Bulk out with veggies
It’s a no brainer really. There aren’t really any savoury dishes that can’t be improved by adding more vegetables. They add flavour, texture, and they’re good for you. A nice bulky sauce will stretch further and be much more substantial to eat. I always throw onions and mushrooms into everything, but I’m also a fan of peppers, courgette and leeks. Grated carrot adds bulk and sweetness to a tomatoey sauce, mushrooms will absorb the flavour in a slow cooked meaty dish like this one, and I love the texture of onions.
Lose the oil
Occasionally you need oil for dishes, but 9 times out of 10, you can lose it. Get a decent non-stick frying pan (or wok! I always vote wok!) and that will help a lot. I still find that food sticks a little, so I often add a splash of water. Food will cook fine, and if you’re making a sauce then you don’t need to drain it away. If a recipe calls for butter, I usually use Lurpak Lighter, but I make sure I use less than the recipe states. Butter counts as oil too, which isn't very good for you - but if you’re doing my trick of making one sauce stretch to lots of portions, then a couple of spoonfuls of butter isn’t too bad. The reason I mention it is that using butter is worth it for the flavour, but oil doesn’t really add any flavour. So what’s the point?
I inadvertently ate vegetarian food a lot when I was being really good. I’d work up a recipe, and just wouldn’t see the point in adding meat. Some meats do add flavour, like I mentioned earlier, but others really don’t.
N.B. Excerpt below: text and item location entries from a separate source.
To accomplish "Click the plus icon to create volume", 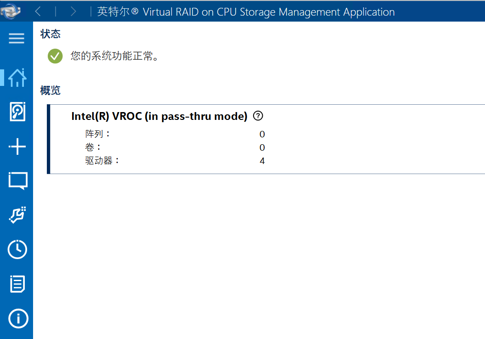I will tap(17, 147).
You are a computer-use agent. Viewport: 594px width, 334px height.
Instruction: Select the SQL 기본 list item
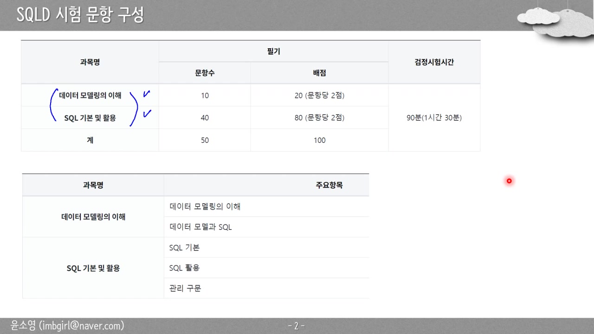pos(185,247)
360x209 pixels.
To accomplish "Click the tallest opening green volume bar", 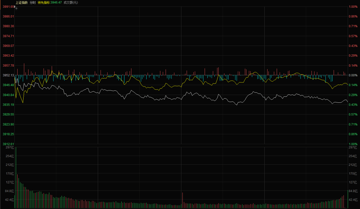I will [x=16, y=177].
I hardly ever put chicken in my sauces, for instance, because I don’t actually think it adds a lot of flavour - and if it's a choice between chicken and cheese, cheese is going to win every single time. A lot of meat substitutes aren’t too bad either, like Quorn mince – great in a Spag Bol, especially if you’re wary of eating too much red meat.
Season, season, season
A lot of diet food is rubbish because it’s tasteless. It’s full of salt, preservatives and not much else. It doesn’t have to be that way! I always throw in tons (and tons, and tons) of crushed garlic to everything, but I also love smoked paprika, dried rosemary, thyme and coriander (dried or fresh). I do add a little salt if a recipe calls for it, but I prefer to add lashings of black pepper instead. Balsamic vinegar and sweet chilli sauce add loads of flavour to loads of dishes, as do soy sauce, honey and sugar (or sweetener). None of those seasonings add anything to the fat content and have barely any calories (I rarely count them) but they can make a huge difference to the taste.
Portion it up
Even if you’re only serving one or two people that evening, portion up the entire dish as you serve it. That way you’ll have equal portions all stored away, and avoid giving yourself more than you intended. I love pasta bakes and lasagnes for this, because they’re so easy to portion up. I wrote a post on batch cooking that goes into more detail!